● **PROBLEM DETAILS**:
Swap every "Tools" for "Options" in the entries, starting at the first line and running through the line with "point(458,188)", and rewrite those lines with nothing else altered.

----- RECORDS SHOWN

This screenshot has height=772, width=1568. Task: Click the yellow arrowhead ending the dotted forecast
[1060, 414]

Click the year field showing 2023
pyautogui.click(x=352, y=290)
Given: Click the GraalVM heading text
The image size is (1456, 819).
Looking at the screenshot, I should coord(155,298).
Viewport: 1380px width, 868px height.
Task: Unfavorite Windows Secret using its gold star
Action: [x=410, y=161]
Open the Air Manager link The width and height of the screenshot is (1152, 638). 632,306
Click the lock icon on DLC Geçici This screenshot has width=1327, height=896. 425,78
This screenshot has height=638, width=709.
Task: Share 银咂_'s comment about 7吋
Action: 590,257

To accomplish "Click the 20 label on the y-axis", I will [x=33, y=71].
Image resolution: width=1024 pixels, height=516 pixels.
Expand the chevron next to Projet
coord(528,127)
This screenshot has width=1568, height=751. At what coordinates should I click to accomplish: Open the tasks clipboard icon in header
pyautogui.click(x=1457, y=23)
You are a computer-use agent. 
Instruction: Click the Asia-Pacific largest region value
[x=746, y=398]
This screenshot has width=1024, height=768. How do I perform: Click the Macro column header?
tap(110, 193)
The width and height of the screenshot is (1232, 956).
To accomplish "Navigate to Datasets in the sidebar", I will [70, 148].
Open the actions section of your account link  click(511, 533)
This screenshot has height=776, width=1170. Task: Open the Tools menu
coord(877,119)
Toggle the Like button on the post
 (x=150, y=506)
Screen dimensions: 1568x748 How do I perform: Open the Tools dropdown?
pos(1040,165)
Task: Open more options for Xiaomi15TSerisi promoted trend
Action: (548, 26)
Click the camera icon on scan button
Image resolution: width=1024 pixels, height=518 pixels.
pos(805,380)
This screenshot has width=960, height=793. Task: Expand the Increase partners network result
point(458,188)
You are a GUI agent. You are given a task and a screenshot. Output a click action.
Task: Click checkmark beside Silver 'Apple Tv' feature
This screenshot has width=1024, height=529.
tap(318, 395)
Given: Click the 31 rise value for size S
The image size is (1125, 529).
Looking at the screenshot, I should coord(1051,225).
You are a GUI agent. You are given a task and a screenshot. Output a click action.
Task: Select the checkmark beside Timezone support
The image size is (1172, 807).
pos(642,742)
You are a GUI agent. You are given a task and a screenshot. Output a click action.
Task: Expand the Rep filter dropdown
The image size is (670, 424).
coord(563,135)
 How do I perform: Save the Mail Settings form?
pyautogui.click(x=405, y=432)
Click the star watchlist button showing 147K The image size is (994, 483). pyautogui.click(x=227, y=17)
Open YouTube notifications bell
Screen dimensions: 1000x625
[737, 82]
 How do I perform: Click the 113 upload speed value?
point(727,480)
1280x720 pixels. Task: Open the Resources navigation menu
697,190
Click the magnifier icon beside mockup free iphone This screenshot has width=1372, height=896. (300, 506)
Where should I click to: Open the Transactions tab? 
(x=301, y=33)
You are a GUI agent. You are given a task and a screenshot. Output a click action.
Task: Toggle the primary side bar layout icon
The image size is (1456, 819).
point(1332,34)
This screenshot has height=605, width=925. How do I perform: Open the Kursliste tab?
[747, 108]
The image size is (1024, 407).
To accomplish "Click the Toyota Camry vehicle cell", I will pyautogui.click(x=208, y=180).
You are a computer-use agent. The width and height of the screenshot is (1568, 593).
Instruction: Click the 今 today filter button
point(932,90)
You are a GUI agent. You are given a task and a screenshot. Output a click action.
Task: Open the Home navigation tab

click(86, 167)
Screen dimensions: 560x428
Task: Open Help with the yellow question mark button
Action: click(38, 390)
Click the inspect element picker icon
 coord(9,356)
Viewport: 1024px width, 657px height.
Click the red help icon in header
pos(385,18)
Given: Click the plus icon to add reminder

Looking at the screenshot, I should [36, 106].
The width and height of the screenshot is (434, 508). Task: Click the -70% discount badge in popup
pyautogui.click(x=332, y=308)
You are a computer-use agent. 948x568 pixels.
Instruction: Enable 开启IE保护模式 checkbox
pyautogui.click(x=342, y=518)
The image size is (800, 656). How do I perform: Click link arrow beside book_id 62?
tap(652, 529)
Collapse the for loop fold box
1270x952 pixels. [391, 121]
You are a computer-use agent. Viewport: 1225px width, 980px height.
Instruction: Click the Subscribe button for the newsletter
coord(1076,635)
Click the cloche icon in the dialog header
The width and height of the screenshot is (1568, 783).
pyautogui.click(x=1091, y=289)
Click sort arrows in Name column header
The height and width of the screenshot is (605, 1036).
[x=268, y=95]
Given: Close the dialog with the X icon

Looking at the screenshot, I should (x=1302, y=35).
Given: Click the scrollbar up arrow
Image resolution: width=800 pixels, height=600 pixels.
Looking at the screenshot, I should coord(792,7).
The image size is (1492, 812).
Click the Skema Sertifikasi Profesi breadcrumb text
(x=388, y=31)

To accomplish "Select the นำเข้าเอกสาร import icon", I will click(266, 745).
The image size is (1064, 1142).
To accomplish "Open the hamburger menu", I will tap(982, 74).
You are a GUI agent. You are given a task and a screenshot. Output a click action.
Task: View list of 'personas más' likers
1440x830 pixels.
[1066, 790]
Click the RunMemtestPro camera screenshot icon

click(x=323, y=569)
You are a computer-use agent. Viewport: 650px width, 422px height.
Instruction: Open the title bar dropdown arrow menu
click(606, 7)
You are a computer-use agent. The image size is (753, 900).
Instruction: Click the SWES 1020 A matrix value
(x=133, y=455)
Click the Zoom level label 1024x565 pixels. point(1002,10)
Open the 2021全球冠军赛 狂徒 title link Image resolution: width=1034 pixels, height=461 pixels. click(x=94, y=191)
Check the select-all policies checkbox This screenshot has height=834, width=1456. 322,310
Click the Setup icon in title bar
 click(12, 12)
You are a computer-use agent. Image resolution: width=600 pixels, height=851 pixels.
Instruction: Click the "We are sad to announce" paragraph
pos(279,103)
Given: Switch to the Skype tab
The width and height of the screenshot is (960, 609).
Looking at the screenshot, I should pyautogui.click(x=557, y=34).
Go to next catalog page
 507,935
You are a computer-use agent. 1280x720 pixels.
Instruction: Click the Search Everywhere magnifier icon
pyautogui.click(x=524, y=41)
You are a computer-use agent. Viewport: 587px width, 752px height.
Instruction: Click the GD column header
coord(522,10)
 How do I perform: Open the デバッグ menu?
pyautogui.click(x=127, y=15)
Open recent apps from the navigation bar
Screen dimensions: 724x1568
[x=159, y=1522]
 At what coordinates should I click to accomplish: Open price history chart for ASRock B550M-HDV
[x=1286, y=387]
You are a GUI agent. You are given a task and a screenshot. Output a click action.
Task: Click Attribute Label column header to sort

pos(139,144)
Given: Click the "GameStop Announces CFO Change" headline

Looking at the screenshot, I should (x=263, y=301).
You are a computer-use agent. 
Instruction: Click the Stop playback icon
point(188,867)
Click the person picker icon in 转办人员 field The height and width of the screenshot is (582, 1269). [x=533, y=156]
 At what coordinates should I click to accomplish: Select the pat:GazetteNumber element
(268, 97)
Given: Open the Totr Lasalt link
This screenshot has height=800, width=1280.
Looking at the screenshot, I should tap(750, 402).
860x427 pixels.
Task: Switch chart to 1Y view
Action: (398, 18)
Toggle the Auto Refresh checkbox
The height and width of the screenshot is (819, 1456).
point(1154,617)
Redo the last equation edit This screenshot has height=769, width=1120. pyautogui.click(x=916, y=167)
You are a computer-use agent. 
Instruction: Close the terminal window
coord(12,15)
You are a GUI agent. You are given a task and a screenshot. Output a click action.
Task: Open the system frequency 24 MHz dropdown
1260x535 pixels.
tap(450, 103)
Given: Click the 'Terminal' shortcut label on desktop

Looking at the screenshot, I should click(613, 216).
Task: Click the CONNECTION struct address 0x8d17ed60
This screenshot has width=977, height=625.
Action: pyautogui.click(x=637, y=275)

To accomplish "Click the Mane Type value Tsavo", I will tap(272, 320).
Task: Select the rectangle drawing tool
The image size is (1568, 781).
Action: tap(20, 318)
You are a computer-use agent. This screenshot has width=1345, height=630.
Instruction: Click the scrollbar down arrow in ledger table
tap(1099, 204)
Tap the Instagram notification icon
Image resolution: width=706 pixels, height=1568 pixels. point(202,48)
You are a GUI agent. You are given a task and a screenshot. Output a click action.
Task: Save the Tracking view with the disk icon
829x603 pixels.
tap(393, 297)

----------

● **THE ANSWER**:
This screenshot has height=772, width=1568. Task: Click the yellow arrowhead ending the dotted forecast
[1060, 414]

Click the year field showing 2023
pyautogui.click(x=352, y=290)
Given: Click the GraalVM heading text
The image size is (1456, 819).
Looking at the screenshot, I should coord(155,298).
Viewport: 1380px width, 868px height.
Task: Unfavorite Windows Secret using its gold star
Action: [x=410, y=161]
Open the Air Manager link The width and height of the screenshot is (1152, 638). 632,306
Click the lock icon on DLC Geçici This screenshot has width=1327, height=896. 425,78
This screenshot has height=638, width=709.
Task: Share 银咂_'s comment about 7吋
Action: 590,257

To accomplish "Click the 20 label on the y-axis", I will [x=33, y=71].
Image resolution: width=1024 pixels, height=516 pixels.
Expand the chevron next to Projet
coord(528,127)
This screenshot has width=1568, height=751. At what coordinates should I click to accomplish: Open the tasks clipboard icon in header
pyautogui.click(x=1457, y=23)
You are a computer-use agent. 
Instruction: Click the Asia-Pacific largest region value
[x=746, y=398]
This screenshot has width=1024, height=768. How do I perform: Click the Macro column header?
tap(110, 193)
The width and height of the screenshot is (1232, 956).
To accomplish "Navigate to Datasets in the sidebar", I will [70, 148].
Open the actions section of your account link  click(511, 533)
This screenshot has height=776, width=1170. Task: Open the Options menu
coord(877,119)
Toggle the Like button on the post
 (x=150, y=506)
Screen dimensions: 1568x748 How do I perform: Open the Options dropdown?
pos(1040,165)
Task: Open more options for Xiaomi15TSerisi promoted trend
Action: (548, 26)
Click the camera icon on scan button
Image resolution: width=1024 pixels, height=518 pixels.
pos(805,380)
This screenshot has width=960, height=793. Task: Expand the Increase partners network result
point(458,188)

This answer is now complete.